Wednesday, April 2, 2014

The playground of my youth

As I wrote this post in my,heas I digressed a few times.  Yeah, it'll happen when I take pen to paper as well.  Well, fingers to keyboard anyways.

I've mentioned my hometown before, but I think I've only referred to it as T town.  People from Ohio may know where that is, but for those that don't, it's good old Toledo Ohio.

Yep, remembed the good old John Denver song It's Saturday night in Toledo Ohio? yeah, it's pretty spot on, especially as the years passed and the auto industry killed us.

John Denver was the first concert I went to. I guess I was like 7 or so, and apparently fell asleep.  Who falls asleep at a concert? I mean, I know it was John Denver and all, but if he,had,played Grandmas feather bed it SO would have woken,me up, I'm sure of it.  (go ahead, youtube the song, it rocked to my little ears)

Anyways.

When I was growing up we had 4 large indoor malls. And restaurants on every corner.  Literally.  They used to say if a restaurant could make it in Toledo it could make it anywhere.  We apparently didn't like to cook for ourselves.

So many years ago the first mall started to die.  I remember going there the year I got married because one of the last few stores open was a Fredericks of Hollywood.  So that was 12 years ago.  Not long after that it closed and became a parking lot for Jeep i believe.  That wasn't the mall I spent much time at.

Then Southwyck Mall closed.  That was a mall I frequented when I was a little older, late teens to early 20's.  It was crazy and a little sad.  They,ended up tearing it down because no one would buy it, and it was covered in asbestos.

The third mall was Woodville mall. That was my stomping grounds.  I spent quite some time there dating back to my first beauty pageant at 3ish years old. 

This mall hung on LONG after it should have closed.  They were down to just a handful of stores and an indoor skate park.  Part of the reason it hung on was because of the Andersons, go ahead, look it up.  It's an amazing store. It's got everything from groceries to toilets to flooring and everything in between.
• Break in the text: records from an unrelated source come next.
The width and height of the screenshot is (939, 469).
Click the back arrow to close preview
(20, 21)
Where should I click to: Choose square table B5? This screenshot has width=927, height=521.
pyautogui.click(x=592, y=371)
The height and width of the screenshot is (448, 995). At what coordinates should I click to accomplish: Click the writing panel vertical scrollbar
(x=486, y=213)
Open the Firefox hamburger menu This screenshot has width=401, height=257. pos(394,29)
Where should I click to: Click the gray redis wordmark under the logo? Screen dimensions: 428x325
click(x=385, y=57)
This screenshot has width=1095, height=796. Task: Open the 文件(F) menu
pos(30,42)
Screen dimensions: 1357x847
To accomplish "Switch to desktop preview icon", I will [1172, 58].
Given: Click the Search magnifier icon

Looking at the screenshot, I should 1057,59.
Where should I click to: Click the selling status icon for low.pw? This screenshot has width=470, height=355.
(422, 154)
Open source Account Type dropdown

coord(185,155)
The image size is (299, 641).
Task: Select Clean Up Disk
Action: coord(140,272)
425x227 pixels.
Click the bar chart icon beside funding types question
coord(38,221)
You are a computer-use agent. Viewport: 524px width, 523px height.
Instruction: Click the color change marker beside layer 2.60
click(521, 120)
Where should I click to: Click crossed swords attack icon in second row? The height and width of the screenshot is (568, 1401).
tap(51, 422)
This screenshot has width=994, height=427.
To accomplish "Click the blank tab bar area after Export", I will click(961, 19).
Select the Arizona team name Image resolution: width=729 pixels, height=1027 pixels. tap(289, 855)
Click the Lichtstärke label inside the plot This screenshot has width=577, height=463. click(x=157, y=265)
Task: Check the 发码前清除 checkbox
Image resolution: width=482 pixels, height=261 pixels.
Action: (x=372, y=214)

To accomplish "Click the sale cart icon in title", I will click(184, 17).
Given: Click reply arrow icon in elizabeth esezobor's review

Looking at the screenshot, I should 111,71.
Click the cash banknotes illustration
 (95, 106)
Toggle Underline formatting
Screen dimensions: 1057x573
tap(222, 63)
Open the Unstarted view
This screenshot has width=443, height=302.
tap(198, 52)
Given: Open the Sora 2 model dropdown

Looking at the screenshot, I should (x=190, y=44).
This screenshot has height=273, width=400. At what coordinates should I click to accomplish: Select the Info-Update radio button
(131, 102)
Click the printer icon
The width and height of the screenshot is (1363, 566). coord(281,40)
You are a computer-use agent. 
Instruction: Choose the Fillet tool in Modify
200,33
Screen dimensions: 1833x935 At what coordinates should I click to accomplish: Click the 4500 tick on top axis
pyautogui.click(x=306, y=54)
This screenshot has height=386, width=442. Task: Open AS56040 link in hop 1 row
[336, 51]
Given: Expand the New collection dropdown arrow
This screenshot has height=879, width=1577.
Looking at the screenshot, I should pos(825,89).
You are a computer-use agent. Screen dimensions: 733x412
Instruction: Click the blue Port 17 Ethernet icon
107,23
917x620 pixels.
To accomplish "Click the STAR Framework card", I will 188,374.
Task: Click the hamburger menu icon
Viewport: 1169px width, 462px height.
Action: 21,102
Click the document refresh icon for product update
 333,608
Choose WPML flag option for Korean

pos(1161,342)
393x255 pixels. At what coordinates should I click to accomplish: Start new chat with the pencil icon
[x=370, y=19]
Great wine selection and knowledgeable staff. 

So apparently they closed that location.  And the mall stopped paying their gas bill because thet couldn't afford it.  So the tenants were using space heaters.  There were holes in the roof they couldn't afford to fix.   Asbestoes everywhere.

So they condemed the place.

Shut it down.

And last month?

They tore it down.

I grew up there.  K literally lived a block away, he REALLY grew up there.

It's so sad to see an important piece of your childhood gone.  I never thought a mall of all things would fit that bill (I actually didn't love shopping), but it did.

And it's sad.

K just told me this tonight.  And it oddly affected me enough that I sat here, with my Kracken and caffeine free diet, and typed this on my cell.

My birthday is in 2 weeks.  I'm only going to be 34, but things like this make me feel suddenly old.  It's saying goodbye to a large part of my childhood.

And yes, that's very sad.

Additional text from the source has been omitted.